[[ Entries provided, beginning ]]

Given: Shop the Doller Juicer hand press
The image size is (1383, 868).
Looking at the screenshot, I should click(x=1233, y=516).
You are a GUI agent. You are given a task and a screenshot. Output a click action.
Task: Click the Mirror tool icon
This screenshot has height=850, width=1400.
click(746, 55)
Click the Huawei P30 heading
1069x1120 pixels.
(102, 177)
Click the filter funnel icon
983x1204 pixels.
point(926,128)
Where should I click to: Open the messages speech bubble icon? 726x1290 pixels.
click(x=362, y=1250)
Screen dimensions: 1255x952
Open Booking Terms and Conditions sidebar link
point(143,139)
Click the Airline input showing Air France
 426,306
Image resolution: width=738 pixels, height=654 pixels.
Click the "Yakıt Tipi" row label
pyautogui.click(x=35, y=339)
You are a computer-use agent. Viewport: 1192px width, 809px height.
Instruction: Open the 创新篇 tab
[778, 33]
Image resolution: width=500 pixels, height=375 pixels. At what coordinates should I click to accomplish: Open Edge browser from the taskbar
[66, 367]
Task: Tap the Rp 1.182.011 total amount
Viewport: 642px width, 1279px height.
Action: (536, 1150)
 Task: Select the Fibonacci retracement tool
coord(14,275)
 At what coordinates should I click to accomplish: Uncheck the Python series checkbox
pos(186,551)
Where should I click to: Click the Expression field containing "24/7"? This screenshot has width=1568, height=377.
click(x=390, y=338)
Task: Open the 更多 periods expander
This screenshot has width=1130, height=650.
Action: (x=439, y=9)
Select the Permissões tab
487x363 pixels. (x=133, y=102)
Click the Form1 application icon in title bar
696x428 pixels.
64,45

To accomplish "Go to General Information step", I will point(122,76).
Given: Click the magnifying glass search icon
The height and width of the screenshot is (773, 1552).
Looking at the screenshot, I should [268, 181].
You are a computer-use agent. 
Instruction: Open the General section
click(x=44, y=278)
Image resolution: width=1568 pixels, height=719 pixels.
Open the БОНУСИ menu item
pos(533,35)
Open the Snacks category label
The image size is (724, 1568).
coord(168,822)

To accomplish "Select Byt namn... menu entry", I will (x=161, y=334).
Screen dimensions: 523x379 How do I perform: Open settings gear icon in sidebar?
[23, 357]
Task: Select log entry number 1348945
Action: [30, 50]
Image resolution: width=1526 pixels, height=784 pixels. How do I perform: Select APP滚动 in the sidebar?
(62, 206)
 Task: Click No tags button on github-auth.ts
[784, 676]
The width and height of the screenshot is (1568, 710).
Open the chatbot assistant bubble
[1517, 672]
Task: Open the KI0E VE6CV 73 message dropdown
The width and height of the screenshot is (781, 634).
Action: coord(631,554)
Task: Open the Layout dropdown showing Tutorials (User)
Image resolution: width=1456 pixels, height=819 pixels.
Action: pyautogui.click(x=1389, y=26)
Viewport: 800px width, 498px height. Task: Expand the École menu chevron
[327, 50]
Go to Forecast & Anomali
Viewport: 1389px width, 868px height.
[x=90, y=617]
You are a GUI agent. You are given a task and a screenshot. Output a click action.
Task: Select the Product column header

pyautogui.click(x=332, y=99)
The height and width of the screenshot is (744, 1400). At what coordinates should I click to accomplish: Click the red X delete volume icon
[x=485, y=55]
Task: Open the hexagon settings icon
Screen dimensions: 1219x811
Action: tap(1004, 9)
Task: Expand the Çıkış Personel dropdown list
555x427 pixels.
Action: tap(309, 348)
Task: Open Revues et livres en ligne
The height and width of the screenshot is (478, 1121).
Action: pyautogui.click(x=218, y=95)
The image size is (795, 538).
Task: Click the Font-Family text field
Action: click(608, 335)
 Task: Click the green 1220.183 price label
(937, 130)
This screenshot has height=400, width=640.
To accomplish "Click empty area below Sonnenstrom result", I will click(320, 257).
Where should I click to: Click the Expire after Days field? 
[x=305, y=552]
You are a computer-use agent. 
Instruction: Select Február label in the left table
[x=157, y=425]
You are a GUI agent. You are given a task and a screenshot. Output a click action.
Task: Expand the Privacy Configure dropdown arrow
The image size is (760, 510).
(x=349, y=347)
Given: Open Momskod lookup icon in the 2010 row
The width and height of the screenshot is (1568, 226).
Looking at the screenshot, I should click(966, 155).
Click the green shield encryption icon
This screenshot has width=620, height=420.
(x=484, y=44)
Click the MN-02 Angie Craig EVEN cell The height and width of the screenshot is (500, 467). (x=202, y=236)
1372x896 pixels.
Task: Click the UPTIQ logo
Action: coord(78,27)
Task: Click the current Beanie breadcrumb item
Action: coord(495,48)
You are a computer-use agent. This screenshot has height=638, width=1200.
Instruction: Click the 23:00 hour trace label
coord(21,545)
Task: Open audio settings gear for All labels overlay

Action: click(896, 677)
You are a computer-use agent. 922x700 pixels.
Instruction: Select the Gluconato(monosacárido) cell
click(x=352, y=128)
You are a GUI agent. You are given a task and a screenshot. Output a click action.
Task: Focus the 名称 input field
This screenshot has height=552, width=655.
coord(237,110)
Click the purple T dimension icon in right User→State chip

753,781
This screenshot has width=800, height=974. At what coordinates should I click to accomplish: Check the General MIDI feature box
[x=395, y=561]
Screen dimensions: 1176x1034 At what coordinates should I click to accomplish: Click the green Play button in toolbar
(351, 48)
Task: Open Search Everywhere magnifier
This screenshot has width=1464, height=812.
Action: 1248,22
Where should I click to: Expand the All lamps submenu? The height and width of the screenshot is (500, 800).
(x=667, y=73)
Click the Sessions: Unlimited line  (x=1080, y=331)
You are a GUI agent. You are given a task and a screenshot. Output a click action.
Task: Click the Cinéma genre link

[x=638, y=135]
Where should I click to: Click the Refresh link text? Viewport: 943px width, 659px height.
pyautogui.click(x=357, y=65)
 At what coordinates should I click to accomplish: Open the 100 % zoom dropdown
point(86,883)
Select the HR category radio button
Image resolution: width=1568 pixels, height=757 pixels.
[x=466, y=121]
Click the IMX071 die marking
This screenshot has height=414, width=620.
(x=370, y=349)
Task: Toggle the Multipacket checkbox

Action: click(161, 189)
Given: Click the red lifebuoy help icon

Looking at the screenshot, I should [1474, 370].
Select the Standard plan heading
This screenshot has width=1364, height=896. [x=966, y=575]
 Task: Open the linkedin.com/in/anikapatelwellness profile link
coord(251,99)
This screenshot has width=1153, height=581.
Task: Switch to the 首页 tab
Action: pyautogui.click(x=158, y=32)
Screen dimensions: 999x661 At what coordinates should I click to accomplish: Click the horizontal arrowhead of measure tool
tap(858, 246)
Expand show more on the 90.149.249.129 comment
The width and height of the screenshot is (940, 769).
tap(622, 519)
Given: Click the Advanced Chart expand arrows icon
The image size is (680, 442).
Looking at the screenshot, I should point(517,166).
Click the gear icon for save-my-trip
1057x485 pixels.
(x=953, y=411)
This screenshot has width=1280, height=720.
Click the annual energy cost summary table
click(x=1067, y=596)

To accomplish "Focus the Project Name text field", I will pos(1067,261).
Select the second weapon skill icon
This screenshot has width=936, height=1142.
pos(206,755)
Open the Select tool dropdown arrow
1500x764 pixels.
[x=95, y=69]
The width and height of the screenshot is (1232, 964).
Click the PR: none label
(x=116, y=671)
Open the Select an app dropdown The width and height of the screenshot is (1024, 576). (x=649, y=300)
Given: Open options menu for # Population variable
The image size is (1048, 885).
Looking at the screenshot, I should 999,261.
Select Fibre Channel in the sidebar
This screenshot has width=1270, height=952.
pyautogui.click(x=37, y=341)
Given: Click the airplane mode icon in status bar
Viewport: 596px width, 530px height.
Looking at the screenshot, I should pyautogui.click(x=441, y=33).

[[ Entries provided, end ]]

**What is expected**
Give the exact lines, and only those, from the line containing "Task: Open the hexagon settings icon" through the line containing "Task: Focus the 名称 input field" in the entries above.

**Task solution**
Task: Open the hexagon settings icon
Screen dimensions: 1219x811
Action: tap(1004, 9)
Task: Expand the Çıkış Personel dropdown list
555x427 pixels.
Action: tap(309, 348)
Task: Open Revues et livres en ligne
The height and width of the screenshot is (478, 1121).
Action: pyautogui.click(x=218, y=95)
The image size is (795, 538).
Task: Click the Font-Family text field
Action: click(608, 335)
 Task: Click the green 1220.183 price label
(937, 130)
This screenshot has height=400, width=640.
To accomplish "Click empty area below Sonnenstrom result", I will click(320, 257).
Where should I click to: Click the Expire after Days field? 
[x=305, y=552]
You are a computer-use agent. 
Instruction: Select Február label in the left table
[x=157, y=425]
You are a GUI agent. You are given a task and a screenshot. Output a click action.
Task: Expand the Privacy Configure dropdown arrow
The image size is (760, 510).
(x=349, y=347)
Given: Open Momskod lookup icon in the 2010 row
The width and height of the screenshot is (1568, 226).
Looking at the screenshot, I should click(966, 155).
Click the green shield encryption icon
This screenshot has width=620, height=420.
(x=484, y=44)
Click the MN-02 Angie Craig EVEN cell The height and width of the screenshot is (500, 467). (x=202, y=236)
1372x896 pixels.
Task: Click the UPTIQ logo
Action: coord(78,27)
Task: Click the current Beanie breadcrumb item
Action: coord(495,48)
You are a computer-use agent. This screenshot has height=638, width=1200.
Instruction: Click the 23:00 hour trace label
coord(21,545)
Task: Open audio settings gear for All labels overlay

Action: click(896, 677)
You are a computer-use agent. 922x700 pixels.
Instruction: Select the Gluconato(monosacárido) cell
click(x=352, y=128)
You are a GUI agent. You are given a task and a screenshot. Output a click action.
Task: Focus the 名称 input field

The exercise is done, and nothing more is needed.